The board of directors of the Company has adopted a written Related Person Transaction Policy that sets forth the policies and procedures regarding the identification, review, consideration and oversight of “related person transactions.” A “related person transaction” is a transaction, arrangement or relationship (or any series of similar transactions, arrangements or relationships) in which Aeva or any of its subsidiaries are participants involving an amount that exceeds $120,000, in which any “related person” has a material interest.

Transactions involving compensation for services provided to the Company as an employee, consultant or director will not be considered related person transactions under this policy. A related person is any executive officer, director, nominee to become a director or a holder of more than 5% of any class of the Company’s voting securities, including any of their immediate family members and affiliates, including entities owned or controlled by such persons.

Given material ▸
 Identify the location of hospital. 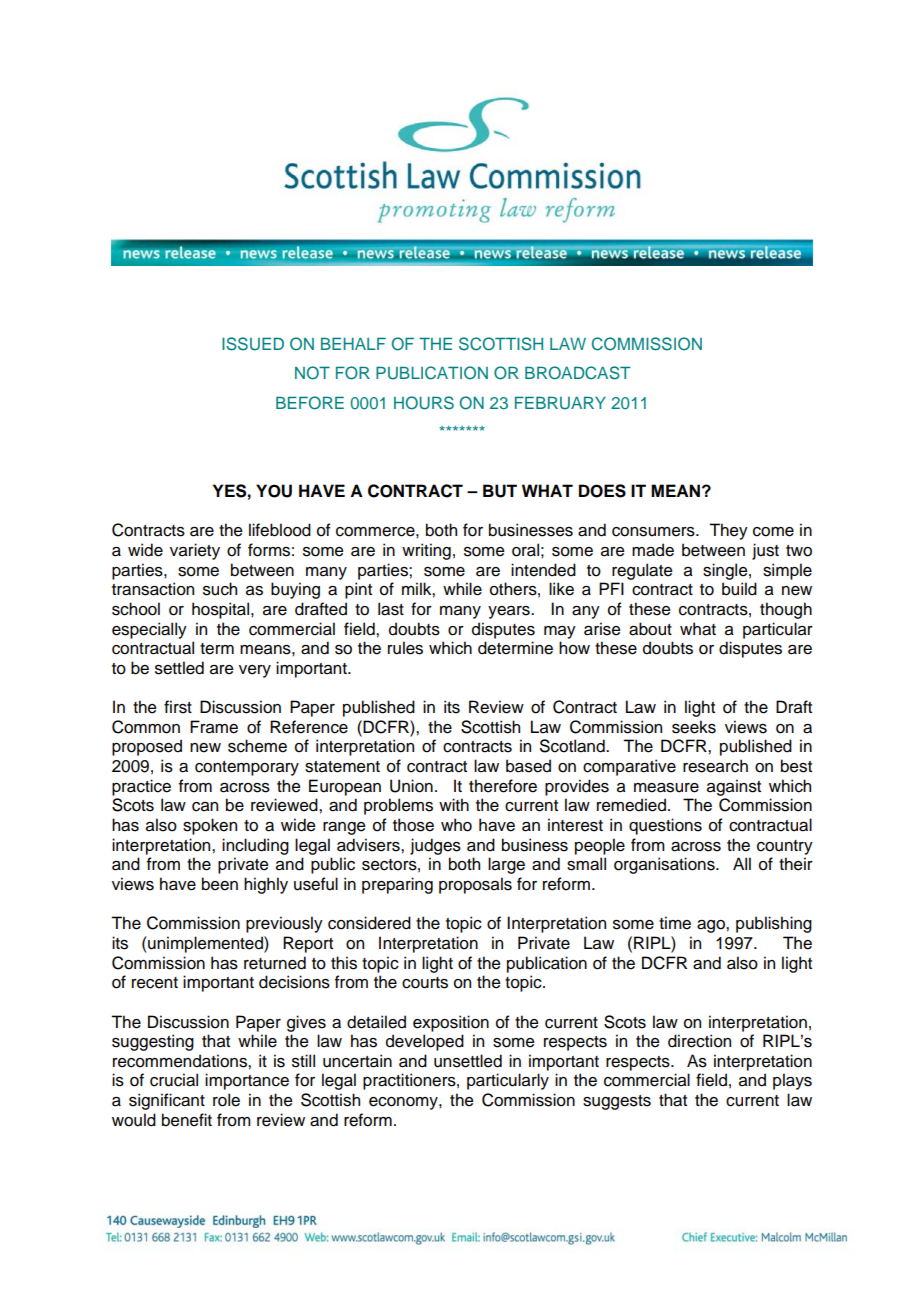
(222, 610).
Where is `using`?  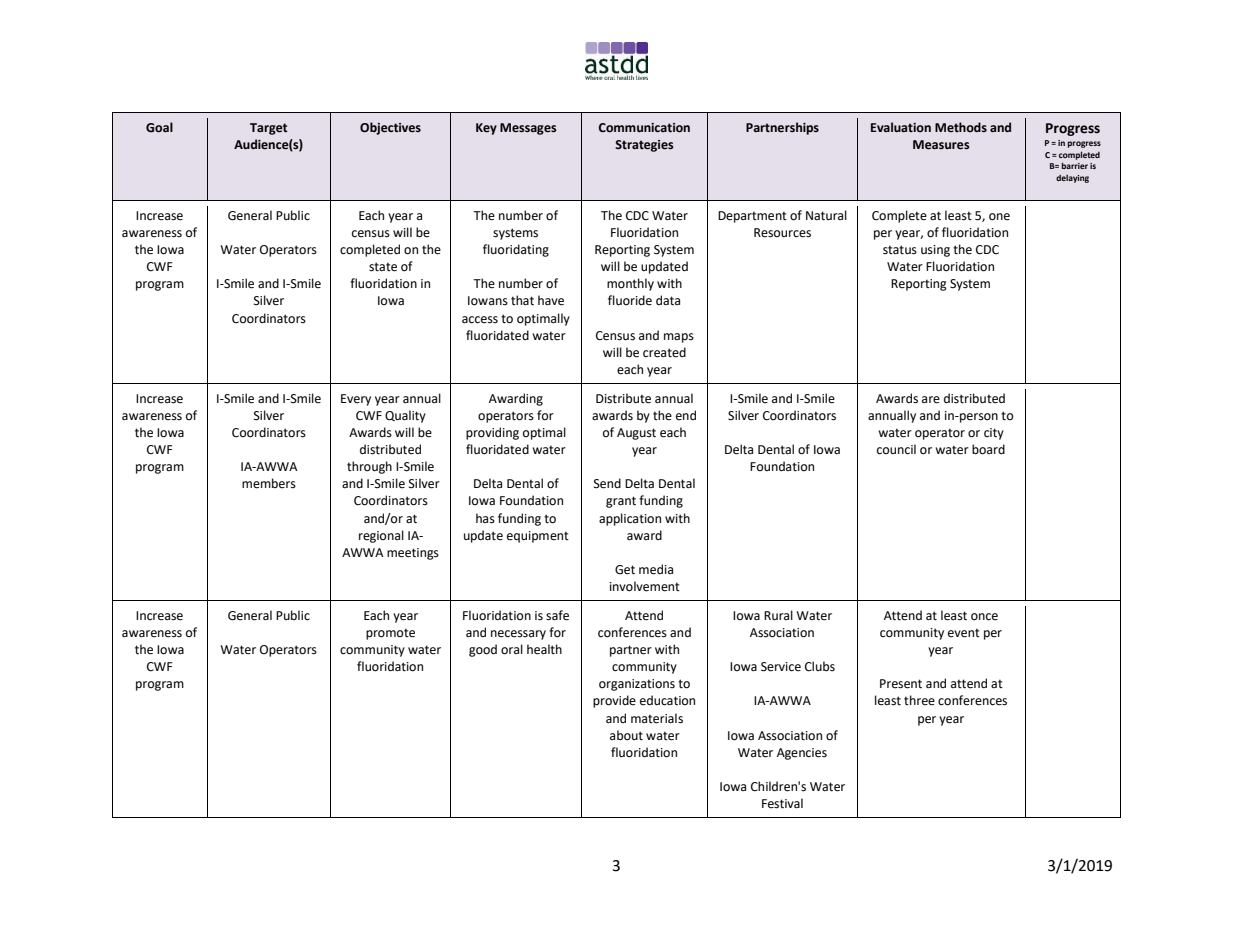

Set of tasks ▸
[a] In the related person transaction policy text, switch "Aeva" to "the Company" and reproduce everything from "The board of" down to "a material interest.".
[b] Summarize the related person transaction policy text in two sentences.
The lines above have no connection to the policy text.

Answers to each task ▸
[a]
The board of directors of the Company has adopted a written Related Person Transaction Policy that sets forth the policies and procedures regarding the identification, review, consideration and oversight of “related person transactions.” A “related person transaction” is a transaction, arrangement or relationship (or any series of similar transactions, arrangements or relationships) in which the Company or any of its subsidiaries are participants involving an amount that exceeds $120,000, in which any “related person” has a material interest.

[b] The Company's board of directors has adopted a written policy for identifying, reviewing, considering and overseeing related person transactions. These are transactions exceeding $120,000 in which Aeva or a subsidiary participates and a related person has a material interest, excluding compensation for services as an employee, consultant or director, where a related person includes executive officers, directors, director nominees, holders of more than 5% of any class of voting securities, and their immediate family members and affiliates.